:: Data excerpts ::

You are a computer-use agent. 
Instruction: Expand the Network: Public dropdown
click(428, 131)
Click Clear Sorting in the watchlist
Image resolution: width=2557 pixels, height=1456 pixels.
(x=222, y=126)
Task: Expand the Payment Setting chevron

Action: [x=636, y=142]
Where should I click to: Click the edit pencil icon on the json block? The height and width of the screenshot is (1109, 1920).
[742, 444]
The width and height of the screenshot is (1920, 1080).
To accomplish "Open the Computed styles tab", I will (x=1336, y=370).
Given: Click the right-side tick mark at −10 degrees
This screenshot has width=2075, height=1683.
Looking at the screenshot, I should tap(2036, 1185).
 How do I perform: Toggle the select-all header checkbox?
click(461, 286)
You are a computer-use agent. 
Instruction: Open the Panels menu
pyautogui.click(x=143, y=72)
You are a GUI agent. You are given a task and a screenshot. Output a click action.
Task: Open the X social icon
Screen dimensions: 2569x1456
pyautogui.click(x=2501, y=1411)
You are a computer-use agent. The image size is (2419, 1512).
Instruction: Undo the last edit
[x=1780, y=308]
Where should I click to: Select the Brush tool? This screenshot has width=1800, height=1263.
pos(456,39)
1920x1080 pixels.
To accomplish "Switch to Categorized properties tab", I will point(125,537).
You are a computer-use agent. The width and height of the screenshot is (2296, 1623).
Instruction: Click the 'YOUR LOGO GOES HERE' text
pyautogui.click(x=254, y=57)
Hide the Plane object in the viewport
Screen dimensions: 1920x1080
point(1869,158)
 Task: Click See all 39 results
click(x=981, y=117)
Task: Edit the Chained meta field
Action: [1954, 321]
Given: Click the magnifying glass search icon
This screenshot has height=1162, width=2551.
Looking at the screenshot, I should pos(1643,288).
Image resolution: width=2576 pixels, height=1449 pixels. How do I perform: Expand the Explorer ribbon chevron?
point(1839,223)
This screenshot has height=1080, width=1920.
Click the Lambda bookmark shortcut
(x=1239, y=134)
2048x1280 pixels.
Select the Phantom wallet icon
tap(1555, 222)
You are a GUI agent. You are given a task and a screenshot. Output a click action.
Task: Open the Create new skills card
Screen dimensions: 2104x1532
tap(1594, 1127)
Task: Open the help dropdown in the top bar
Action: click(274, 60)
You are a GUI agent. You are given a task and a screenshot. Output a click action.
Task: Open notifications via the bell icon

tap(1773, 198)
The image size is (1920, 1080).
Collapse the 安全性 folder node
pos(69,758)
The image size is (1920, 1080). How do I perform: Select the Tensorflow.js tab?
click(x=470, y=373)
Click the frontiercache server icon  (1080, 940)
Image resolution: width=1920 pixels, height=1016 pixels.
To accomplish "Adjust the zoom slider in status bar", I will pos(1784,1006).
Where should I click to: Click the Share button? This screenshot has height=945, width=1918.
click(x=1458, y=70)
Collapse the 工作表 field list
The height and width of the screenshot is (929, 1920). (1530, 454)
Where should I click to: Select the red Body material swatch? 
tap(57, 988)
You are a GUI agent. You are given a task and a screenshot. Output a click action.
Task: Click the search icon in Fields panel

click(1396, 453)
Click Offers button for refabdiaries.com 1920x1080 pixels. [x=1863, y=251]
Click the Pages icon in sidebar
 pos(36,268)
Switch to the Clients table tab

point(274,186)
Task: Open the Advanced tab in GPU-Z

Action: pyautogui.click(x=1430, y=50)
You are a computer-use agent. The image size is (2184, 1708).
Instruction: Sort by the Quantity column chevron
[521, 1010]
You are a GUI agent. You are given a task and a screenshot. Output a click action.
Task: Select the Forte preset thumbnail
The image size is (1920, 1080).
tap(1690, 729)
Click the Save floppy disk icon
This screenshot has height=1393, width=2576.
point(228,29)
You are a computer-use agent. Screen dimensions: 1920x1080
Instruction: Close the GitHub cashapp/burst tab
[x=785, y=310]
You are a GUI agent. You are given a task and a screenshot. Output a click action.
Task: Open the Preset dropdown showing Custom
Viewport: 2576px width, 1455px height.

:::

* [Problem description]: Only the stretch of lines that begins with the one holding "Click the Save floppy disk icon" and ends with the last line above belongs in the answer; please write it out exactly.

* [Task response]:
Click the Save floppy disk icon
This screenshot has height=1393, width=2576.
point(228,29)
You are a computer-use agent. Screen dimensions: 1920x1080
Instruction: Close the GitHub cashapp/burst tab
[x=785, y=310]
You are a GUI agent. You are given a task and a screenshot. Output a click action.
Task: Open the Preset dropdown showing Custom
Viewport: 2576px width, 1455px height.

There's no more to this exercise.